The Commission's discretion is broad because confirmation is political in method and constitutional in source. It may consider fitness, confidence, integrity, independence, competence, policy sensitivity, and the public character of the office. Courts do not review the wisdom of a confirmation vote, but constitutional boundaries, jurisdiction over the appointment, eligibility requirements, and grave abuse of discretion remain legal questions.

Limits on the Commission's Role

Acting Designations and Non-Confirmable Appointments

An acting designation temporarily authorizes a person to perform the duties of an office without necessarily conferring permanent title to that office. Because it is not the same as a completed appointment, it ordinarily does not undergo Commission on Appointments confirmation.

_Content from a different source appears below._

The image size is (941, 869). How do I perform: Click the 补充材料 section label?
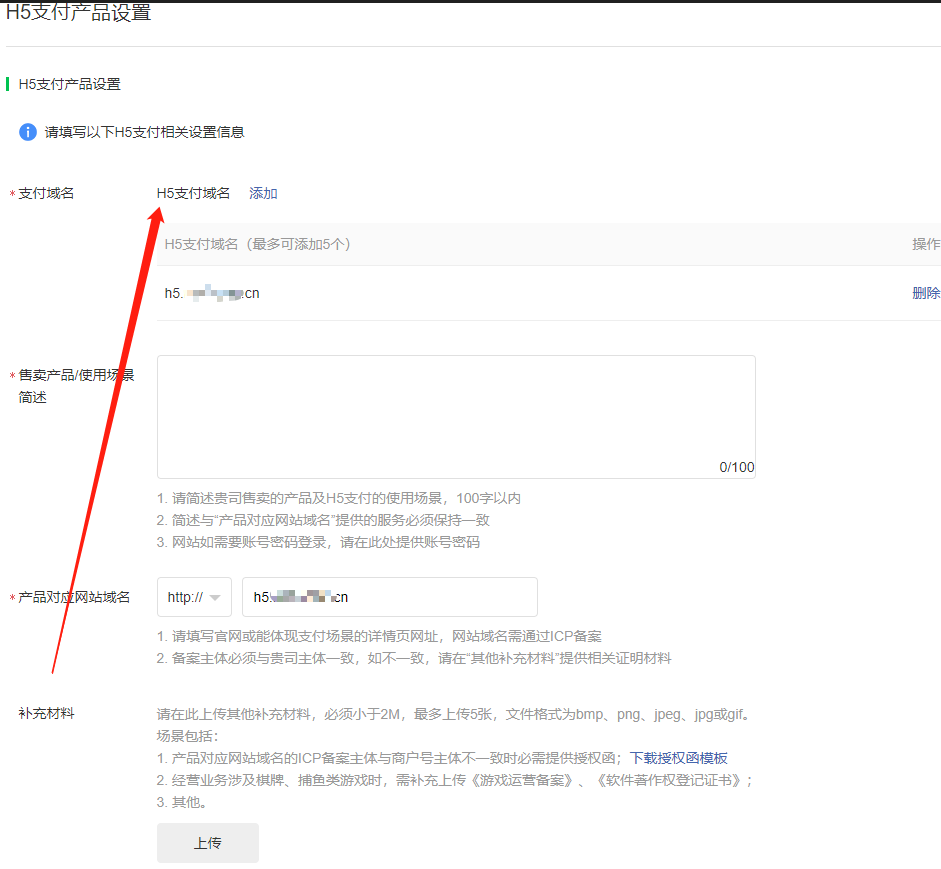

Its validity depends on the law allowing temporary performance and on the absence of an attempt to defeat a constitutionally required confirmation.

Non-confirmable presidential appointments include many appointments created or regulated by statute, appointments to offices whose appointment is not otherwise provided by law, and appointments to lower-ranked offices that Congress has vested in the President alone or in other appointing authorities. The importance of the office does not by itself make the appointment confirmable.

Department heads require confirmation because the Constitution says so. Heads of bureaus, agencies, offices, commissions, boards, councils, government-owned or controlled corporations, or regulatory bodies require confirmation only when they separately fall within a constitutional category requiring Commission consent. The label cabinet-rank, presidential adviser, chairperson, administrator, commissioner, or director is not controlling.

Practical Legal Consequences

A person validly confirmed and appointed to a confirmable office acquires a legal title to the office upon acceptance and qualification, subject to the term, tenure, removal rules, and qualifications governing that office. A person occupying the same office under an unconfirmed ad interim appointment has present authority while the appointment subsists, but that authority is constitutionally defeasible.

Official acts performed by an ad interim appointee while the appointment is effective are not invalid merely because later confirmation is withheld or not obtained. The authority existed when the acts were performed. Once the appointment ceases by disapproval or adjournment without confirmation, later acts require a new lawful basis.

The confirmation process protects both executive effectiveness and institutional accountability. The President retains initiative, selection, and responsibility for appointments; the Commission supplies consent only for constitutionally specified offices; and neither branch may convert its role into the other's function.